Start of Data lines

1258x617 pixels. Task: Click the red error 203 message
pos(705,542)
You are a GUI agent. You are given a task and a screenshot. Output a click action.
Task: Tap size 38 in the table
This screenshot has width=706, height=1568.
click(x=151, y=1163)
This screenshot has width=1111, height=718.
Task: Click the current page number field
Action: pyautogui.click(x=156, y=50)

End of Data lines

Can you write out the stretch of rows from "You are a GUI" through the end of the rows again, changing "table" to "grid" and keeping everything else the same?

- [Full answer]:
You are a GUI agent. You are given a task and a screenshot. Output a click action.
Task: Tap size 38 in the grid
This screenshot has width=706, height=1568.
click(x=151, y=1163)
This screenshot has width=1111, height=718.
Task: Click the current page number field
Action: pyautogui.click(x=156, y=50)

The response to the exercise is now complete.